---------- Data excerpts ----------
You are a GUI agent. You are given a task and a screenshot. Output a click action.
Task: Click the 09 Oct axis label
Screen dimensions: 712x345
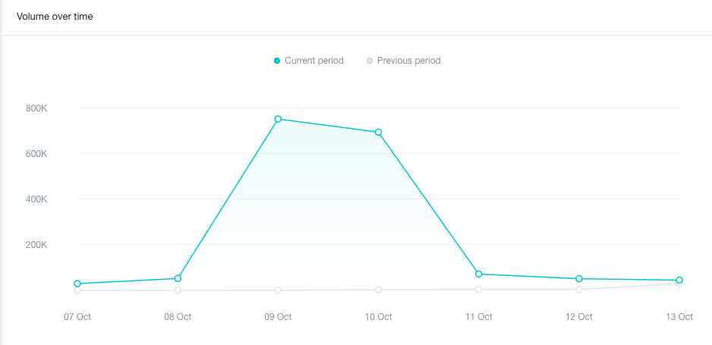pos(278,317)
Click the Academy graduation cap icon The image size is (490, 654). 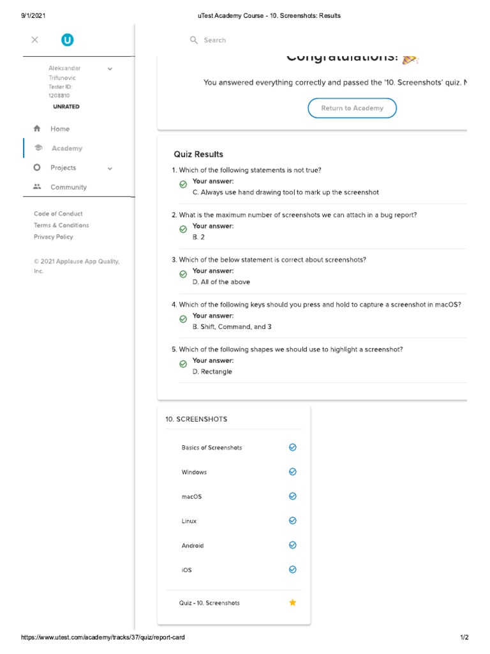[38, 148]
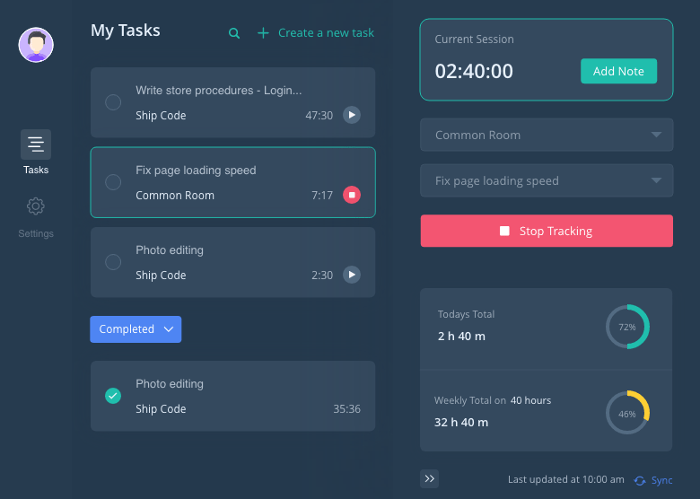Uncheck the completed Photo editing task

113,396
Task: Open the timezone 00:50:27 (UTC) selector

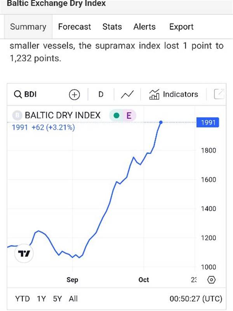Action: (x=196, y=299)
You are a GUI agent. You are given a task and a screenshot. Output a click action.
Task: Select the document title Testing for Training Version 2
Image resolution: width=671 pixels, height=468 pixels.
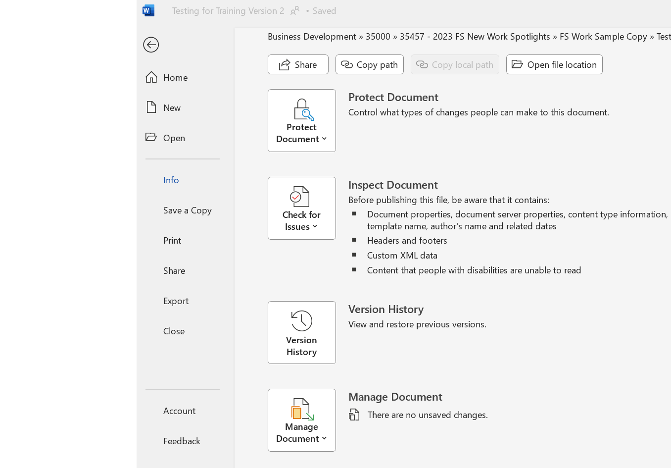pyautogui.click(x=228, y=10)
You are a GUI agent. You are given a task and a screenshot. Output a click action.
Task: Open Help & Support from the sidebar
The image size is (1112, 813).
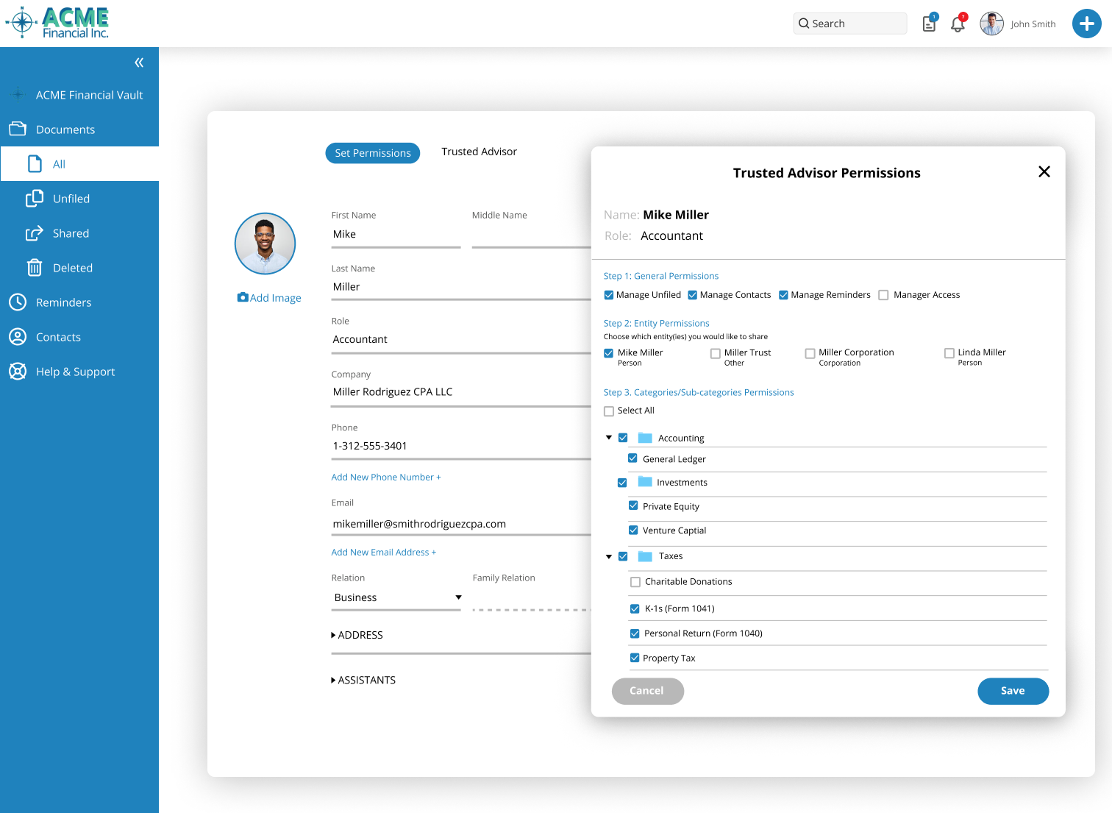(x=18, y=372)
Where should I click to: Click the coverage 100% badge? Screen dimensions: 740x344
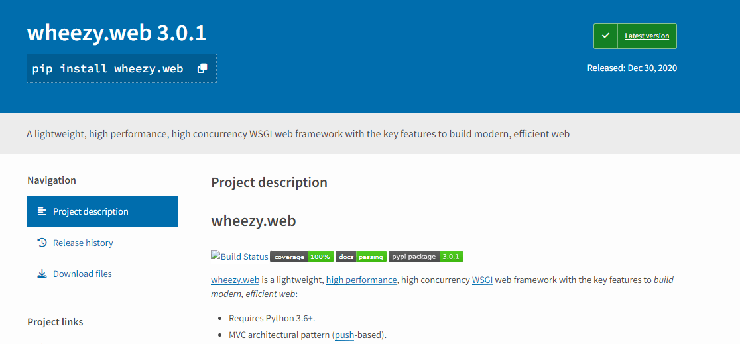[x=302, y=257]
----------
# [What you need to do]
Every line from the one bearing "Where should I" through the end of the data above must be output exactly, and no picture may appear.

# [The answer]
Where should I click to: Click the coverage 100% badge? Screen dimensions: 740x344
[x=302, y=257]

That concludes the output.